If you recall, this is a wartime publication by Hammerton, which had various different types of content; 'Along The Battle Fronts', 'The War In The Air', a report on the Sinisters, that sort of thing.  Art!



     That first picture shows the ghastly end of an ammunition transport in an Arctic convoy to Murmansk, and I guessed as such the instant I saw it.  You can bet nobody on board survived such a catastrophic end, and there wouldn't have been much left of the ship after thousands of tons of ammunition go up.  The caption at the bottom says the detonation was so large it destroyed three of the attacking aircraft.

     Then you have the frigate HMS 'Rother' and an anonymous battleship according to the caption, showing the kind of conditions the Arctic convoys endured.  Let Conrad now venture dangerously close to Politics with a cartoon from Zec.  Art!

"The cost of petrol has been increased by one penny"

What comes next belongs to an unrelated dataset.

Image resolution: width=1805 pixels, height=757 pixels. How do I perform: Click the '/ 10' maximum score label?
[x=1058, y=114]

     The point being that said petrol was being imported or exported in tankers manned by the Merchant Navy, civilian volunteers with maybe a couple of machine guns or an elderly anti-aircraft gun as defence on their ship.  38,000 of them were killed, lots of them on the Artic run because when you went into the ocean at those latitudes, your life-expectancy was three or four minutes.  Of course these convoys vanished from Sinister history and memory the instant wartime ended, but a thank you would have been nice.

     Hmmmm well my excuse is that was historical.  Let us move on -


A Little Musical Critique

We are going to finish "King's Lead Hat" or die trying!  Perhaps that should have read "A Lottle Musical Critique".  Anyway, on with the roasting -

King's lead hat put the poker in the fire, it will come, it will come, it will surely come
Colour Conrad confused.  I thought KLH was a dredger on the Amazon river?
Thus
(anyway it's probably some sleazy seedy sexual reference)

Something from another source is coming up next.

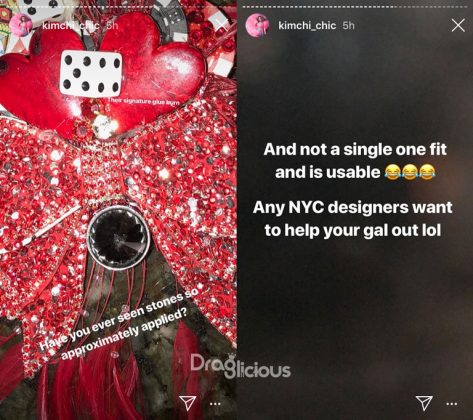Open the kimchi_chic avatar on the right story

click(x=257, y=25)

King's lead hat was a mother to desire, it will come, it will come, it will surely come
You mention pokers and mothers in the same breath?  Wash your mouth out!
King's lead hat put the innocence inside her, it will come, it will come, it will surely come
THIS - this is definitely as sleazy seedy sexual reference.
Close enough.  And definitely not seedy

King's lead hat was a hammer to desire, it will come, it will come, it will surely come.

     Finally finished, and I feel like taking a hammer to it myself.  We've gone from a car full of turkeys to highly questionable sexual symbolism, via ships nearly running ashore - we never got an answer as to which quarter they were presenting to the shore - and I do apologise for this taking so long.  Brian End.

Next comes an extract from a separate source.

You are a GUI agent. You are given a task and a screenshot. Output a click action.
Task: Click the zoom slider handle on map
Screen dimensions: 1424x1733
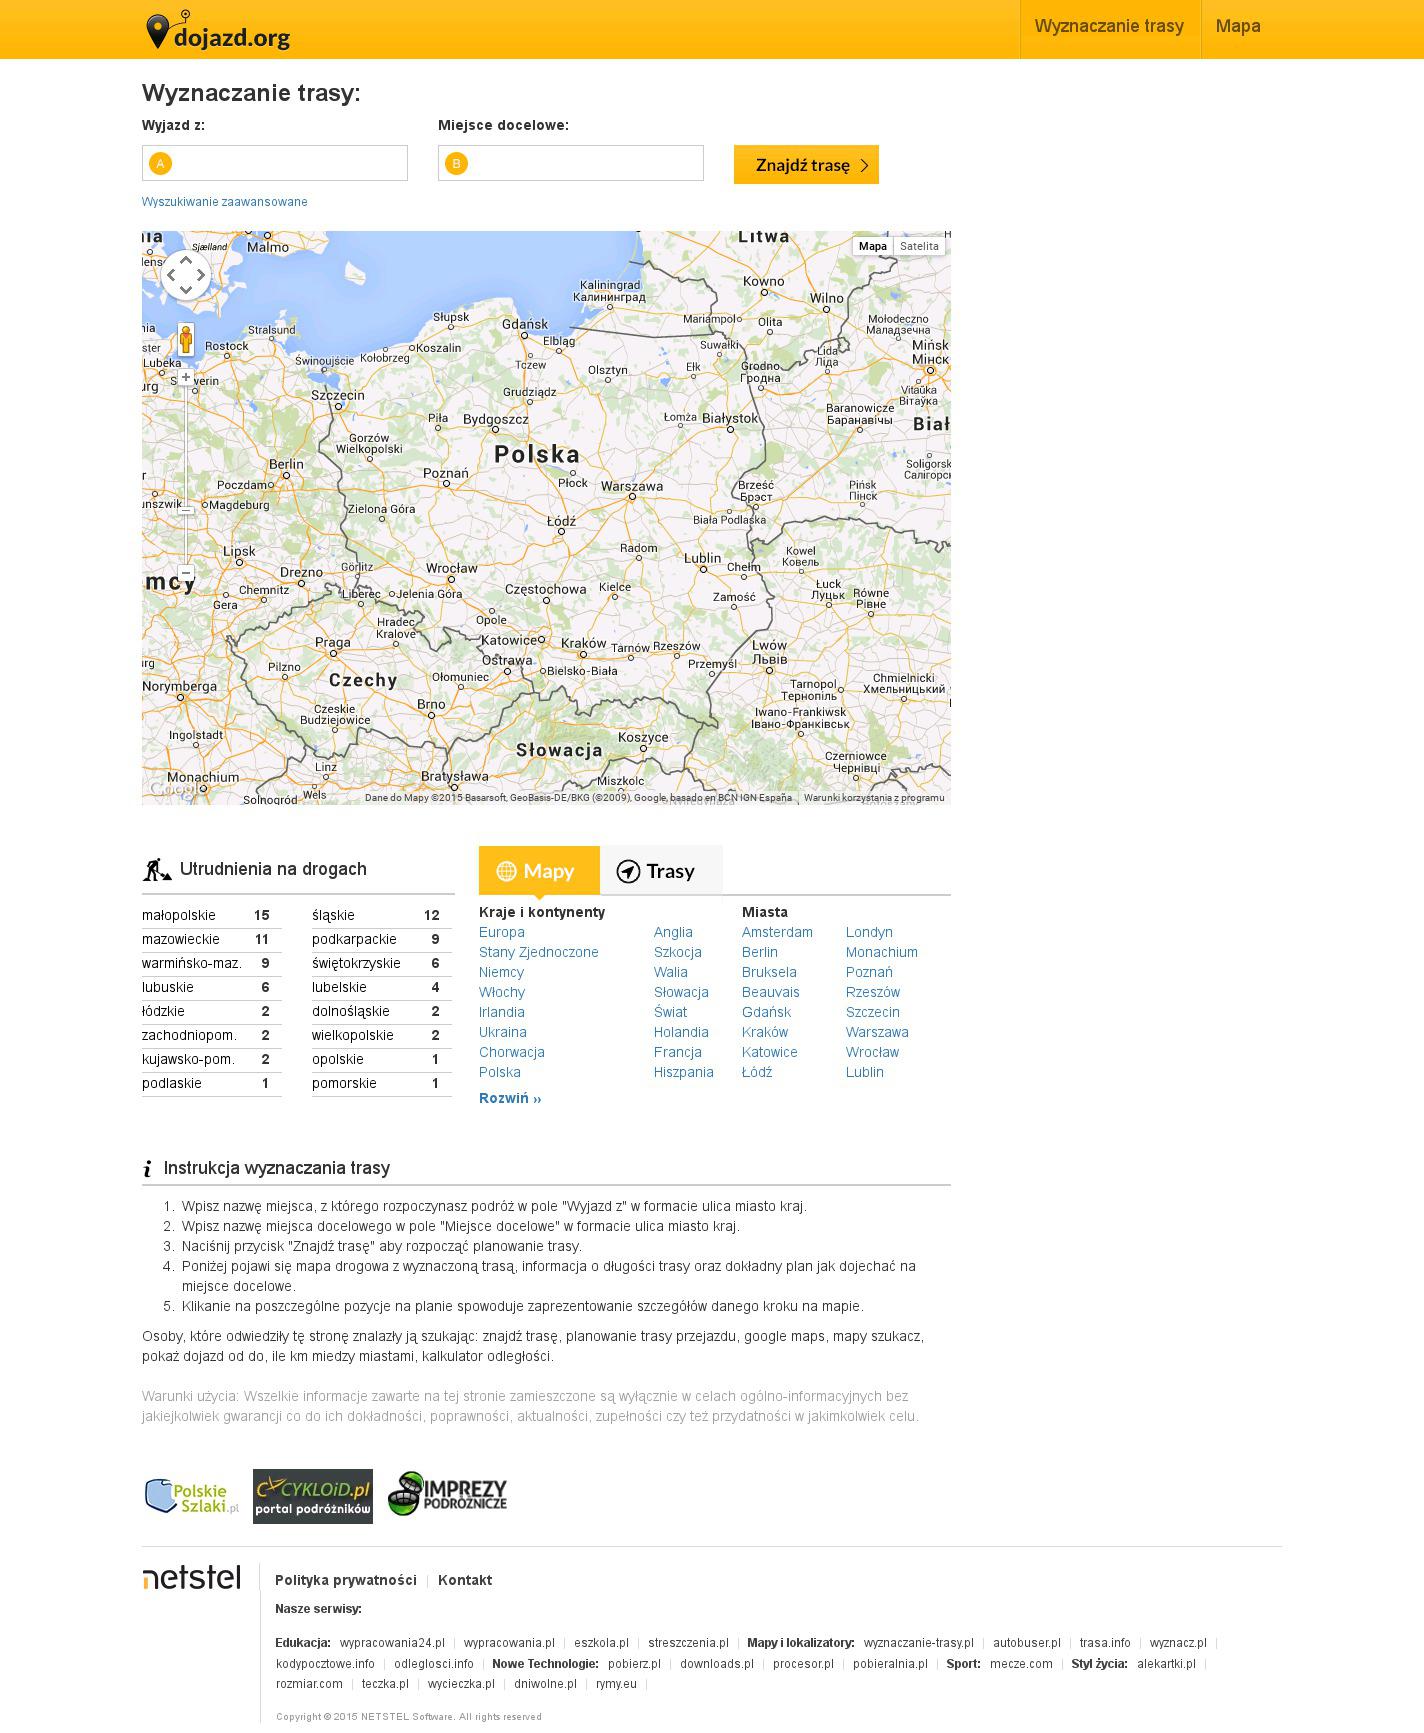[186, 510]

Yes, you may well look contrite, young man

How Very Prosaic

You ought to know by now that Your Humble Scribe wanders the beer and spirit aisles of the supermarket, looking for a label that allows of a pun or two, and here we have one samesuch.  Art!


     I haven't worked out what a 'Double Neipa' is and didn't find any handy explanation on the can.  What's with the hexagonal pattern in the background?  It strongly resembles the layout of a hex-and-counter wargame map as Art will prove -


     If you're going to christen your ale "Tram" then perhaps tram-lines would be more appropriate?  Just a thought.  I bet their Customer Service department is overwhelmed with objections like mine.  Art!

Conrad approves

     What's that?  No, I have no idea what it tastes like.  That's hardly the point, is it!


Finally - 

I haven't left myself with enough room to either fulminate about Codewords - and believe me I have a major backlog of fulminating to get through O yes by Jove! - or the next part of "Squid Game", which seems to be setting viewing figures alight on Netflix, according to The Daily Beast.  They found it very disturbing, which makes Conrad finding it very entertaining potentially disturbing, too.  O well.


     Maybe that's why my last psychiatrist needed a psychiatrist.

     And now, we are off to liberate the Sanjac of Novi Pazar!